Todo este jogo, esta elucubração, esta tentativa de sair de si em direção ao “ato” da comunicação aplica-se a qualquer manifestação artística. Penso que o cineasta, o pintor, o escultor, etcetera, passam por estas diversas camadas de alterização para se afirmarem por um instante que seja na existência. É paradoxal que no mundo de hoje (aqui, peço perdão ao leitor pelo uso um tanto abrangente de “o mundo de hoje”) haja tanto individualismo, narcisismo, tanta conversa sobre o tal self – sempre somos nós, sempre sou eu, eu, eu – há tanta conversa sobre a nossa própria visão do mundo, e nos encarceramos, nos fechamos, nos limitamos a ver os outros e a realidade como ela é.

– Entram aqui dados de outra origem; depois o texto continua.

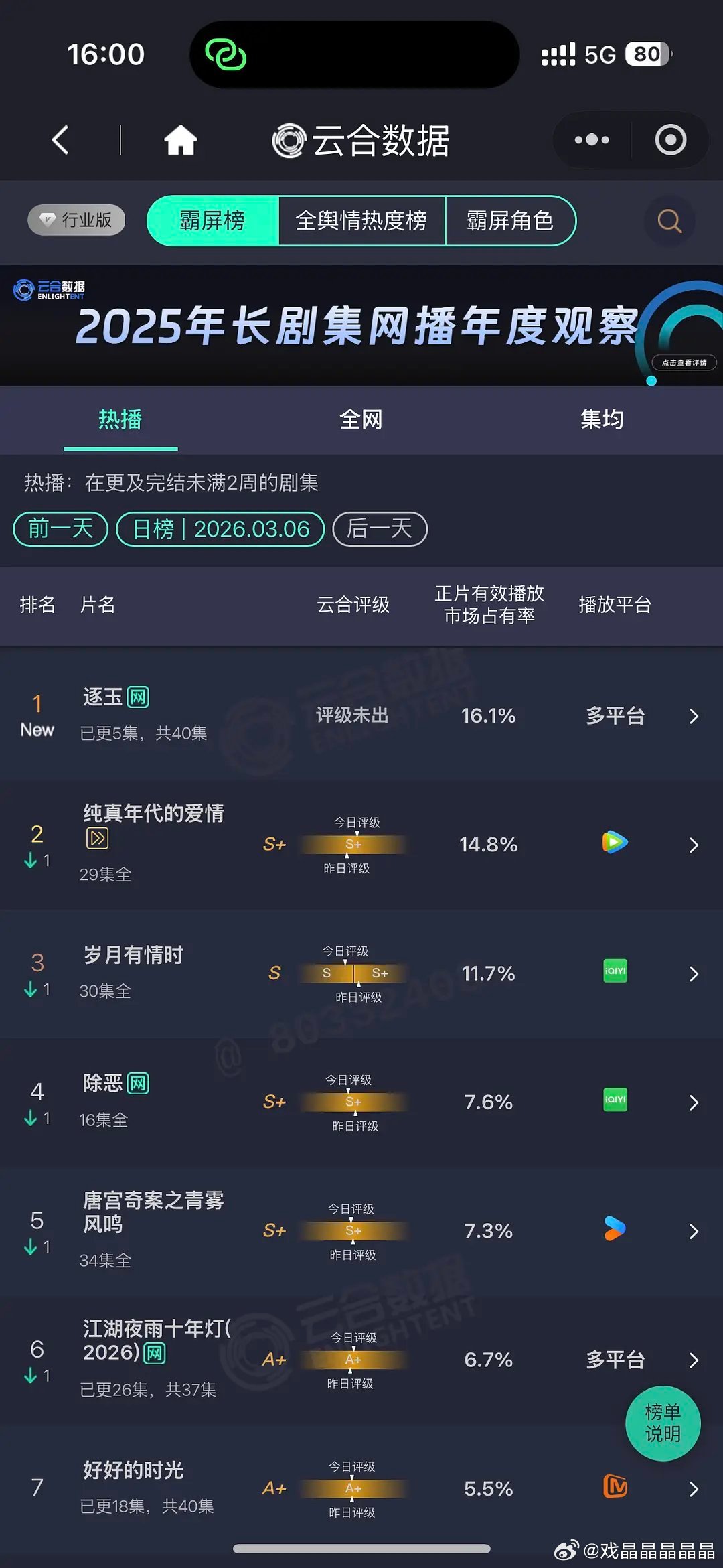The width and height of the screenshot is (723, 1568).
Task: Tap the 前一天 button
Action: [x=59, y=529]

O vazio da linguagem e o fato de só termos esta vida e o modo como usamos as línguas que sabemos, deveria, ao contrário, nos despertar esteticamente para um gosto pelo absurdo, pelo paradoxo, pela vida, ainda que (e talvez exatamente porquê) efêmera. Afinal, é a vida, ela mesma, o nosso maior paradoxo: que sentido você pode inferir do movimento que vai entre o seu nascer e morrer, sabendo que, grossíssimo modo, nascemos apenas para morrer? Nenhum, certo? Não há uma relação de causa e efeito. Então criamos sentidos, nos comunicamos.
Machado de Assis certa feita disse que a arte é consolo físico para um mal metafísico. Encerro aqui esta reflexão convidando o leitor a fazer da vida a sua obra de arte, o seu consolo. E a tentar sair de si, ou pelo menos tentar. Afinal, a aventura por si só é essencialmente solitária. Precisamos criar sentido para a falta de… sentido. Façamos boa arte, então!

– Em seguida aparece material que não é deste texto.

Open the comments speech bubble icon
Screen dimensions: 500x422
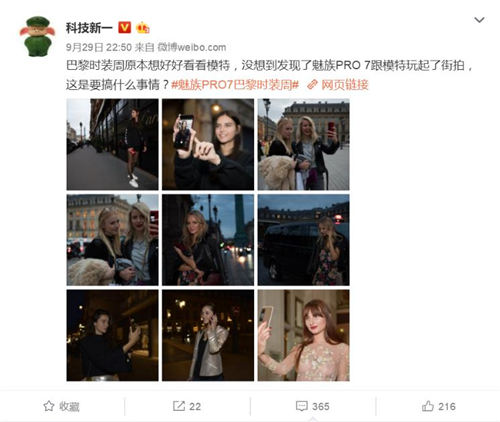click(302, 406)
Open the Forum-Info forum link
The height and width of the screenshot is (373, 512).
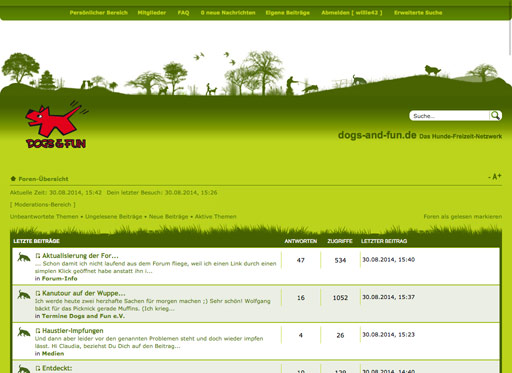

Manuel Carreiro é escritor e professor canadense (de origem Luso-brasileira) nas áreas de Filosofia, Letras e Educação. Atualmente é doutorando em Filosofia da Educação e professor auxiliar na Simon Fraser University, universidade pública em Vancouver, no Canadá. Ministra os cursos “Literatura para crianças” e “Problemas sociais na Educação”.